Search code examples
apache-camelmulepentahoesbdata-integration

What is the difference between data integration softwares and ESB?


I have been working on a project which collects data from various third party data sources and mines into our data stores (DI). We have been using Pentaho for this.

I want to know if this can also be done with ESB (Camel or Mule) ? And what other features does ESB brings which DI do not offers ?

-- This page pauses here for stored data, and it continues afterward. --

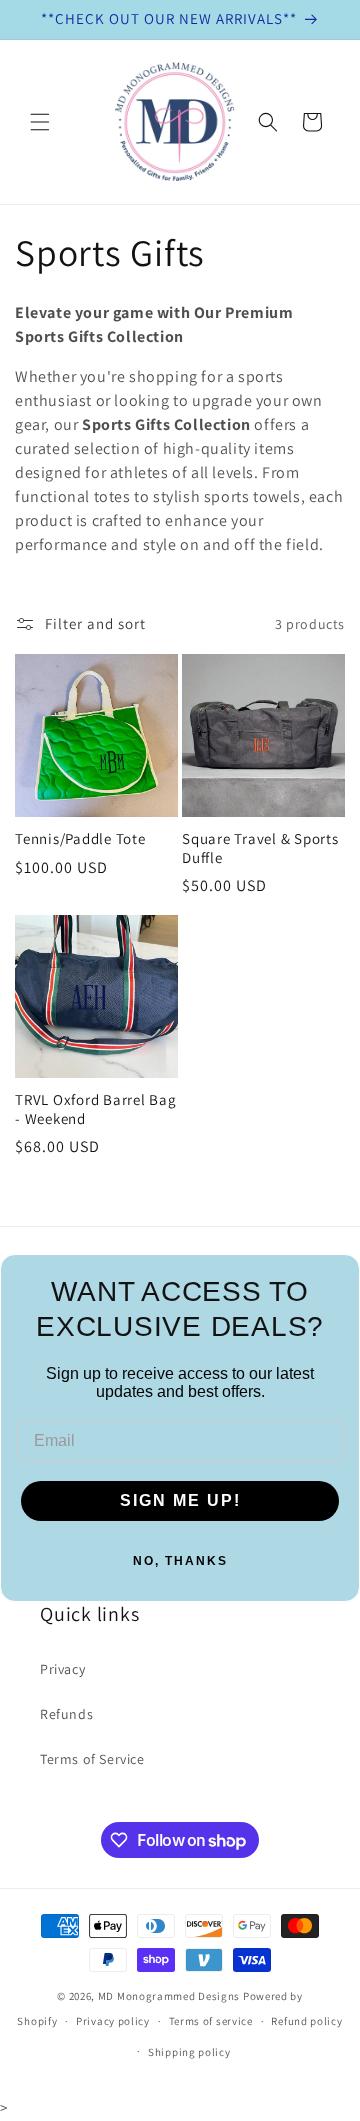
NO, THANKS (180, 1561)
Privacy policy (113, 2021)
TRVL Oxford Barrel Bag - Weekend (96, 1109)
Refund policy (306, 2021)
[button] (40, 122)
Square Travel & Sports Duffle (260, 848)
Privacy (62, 1669)
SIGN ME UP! (180, 1500)
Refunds (66, 1714)
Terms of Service (92, 1759)
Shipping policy (189, 2052)
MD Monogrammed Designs (169, 1996)
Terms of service (211, 2021)
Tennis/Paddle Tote (80, 839)
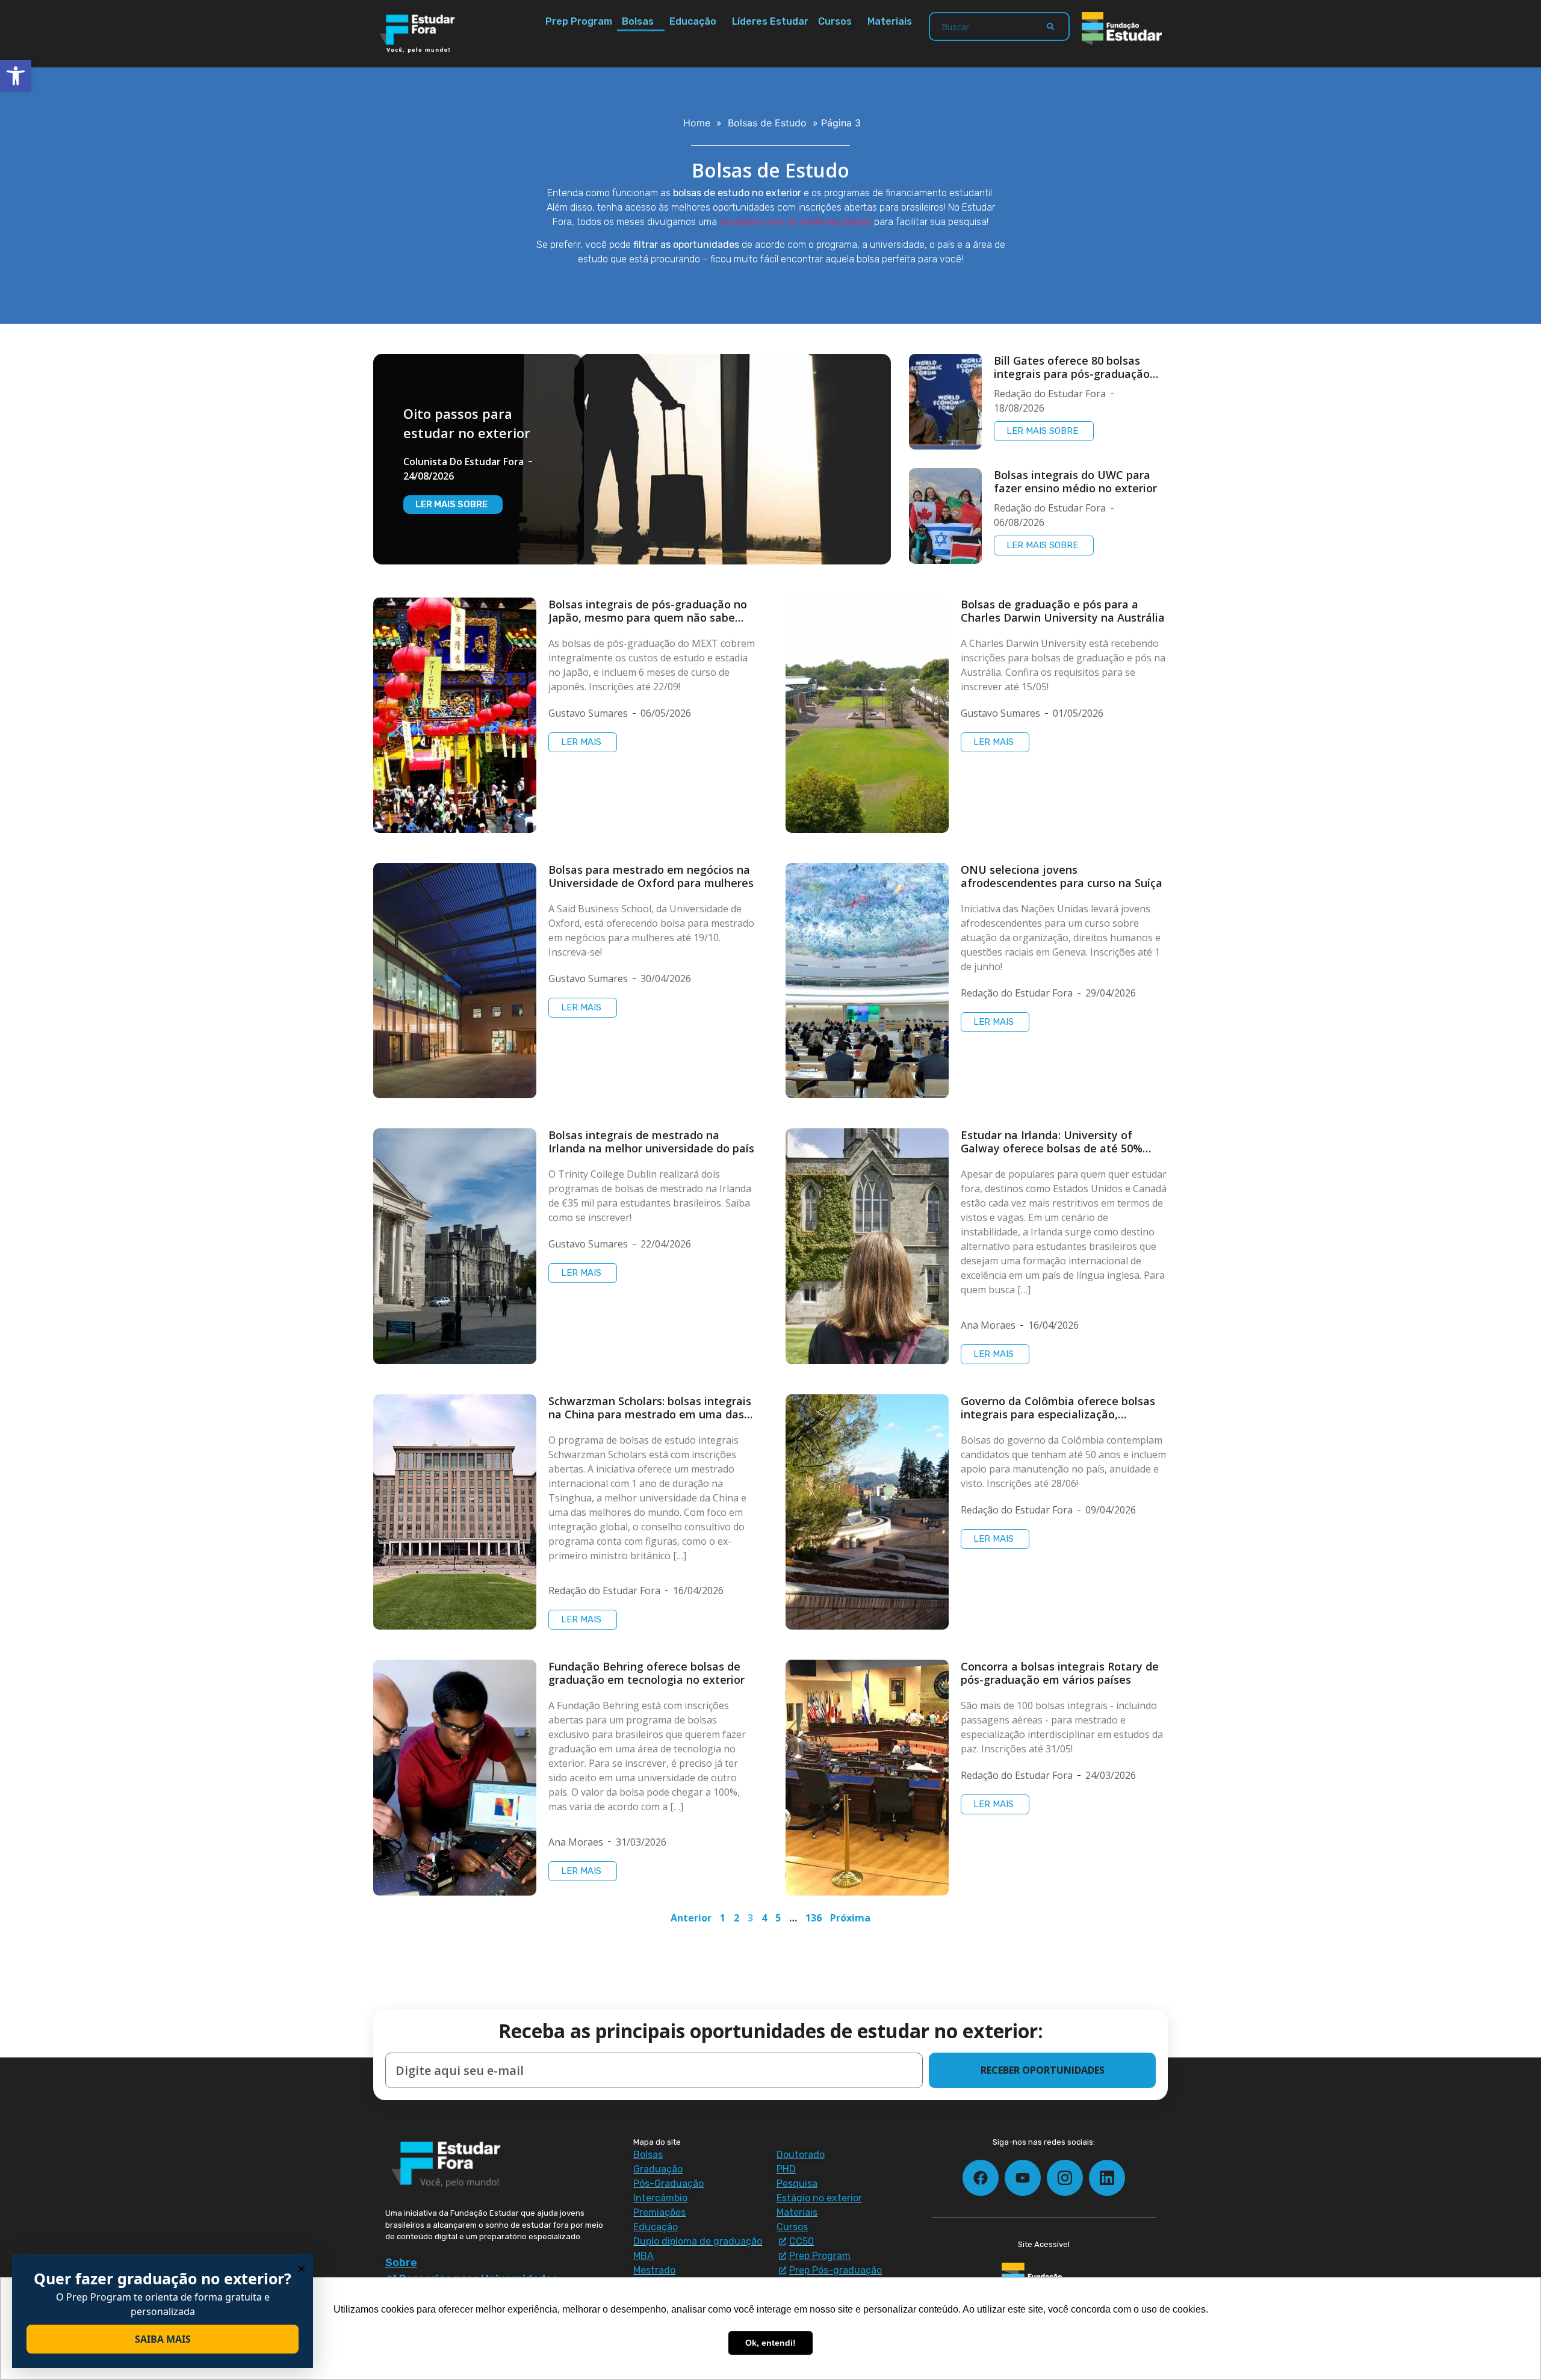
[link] (15, 75)
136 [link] (813, 1917)
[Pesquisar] (1050, 26)
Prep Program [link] (578, 21)
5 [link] (778, 1917)
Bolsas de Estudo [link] (767, 123)
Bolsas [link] (638, 21)
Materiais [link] (889, 21)
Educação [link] (692, 21)
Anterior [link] (691, 1917)
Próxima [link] (850, 1917)
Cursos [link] (835, 21)
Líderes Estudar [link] (770, 21)
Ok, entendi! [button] (770, 2343)
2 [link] (736, 1917)
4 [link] (764, 1917)
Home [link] (696, 123)
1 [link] (722, 1917)
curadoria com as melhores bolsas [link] (795, 221)
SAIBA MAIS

I have read lots of articles on both ESB and DI but none of them were able to resolve this query. I have also read about mule data connectors for third party data sources.


Solution

  • DI (Data Integration not 'dependency-injection') or ETL approaches tend to be long running batch-style jobs to approach the solution of moving data from System A to System B. The ESB or lightweight integration approach is generally to break up the task into smaller pieces (blocks of data, or single event per data item) and allow for other systems to subscribe to the data stream-- generally over an Enterprise Messaging System-- without having to impact System A, System B or the existing code project. This also means that there is no human dependency requirement in the project plan. If System C comes along, they do not necessarily require resources from the System B team to access the data stream

    There are suitable use cases to have both in any given environment. However, in my experience (Big Data/MDM best practices tend to agree) is that if you have an originating stream of data, some other system will want to access the data stream at some point as well. If the ability to access the data stream without having to change existing code, systems or other teams within your organization sounds useful in your use case, than it would be a good idea to design for that up front and go with the ESB approach. This allows new interested consumers to come in and not have to rewrite the process used by the existing systems. ESB/Lightweight integration systems tend to allow that design pattern more efficiently than DI/ETL tools.

    Some random thoughts:

    • ESB's support that "one bad record problem" by allowing you to route that to an error queue to have a human look at it and then republish
    • ETL/DI tend to have a straight-line happy-path speed advantage
    • ETL/DI start getting complicated once you go past the simple point-to-point integration use case
    • IMHO: ESB's are better at supporting versioning of data sets, services and data models.
    • ETL/DI tend to have more mature UI's for non-technical users to perform data mapping tasks
    • ESB's are really strong at supporting runtime decoupling of systems. If System B is down, the data just sits in a queue until it comes back up. No long running blocking thread or risk of having to restart a job
    • ESB has a slightly higher ramp-up curve
    • ETL/DI generally leads to ESB eventually (most vendors offer both a DI and ESB product)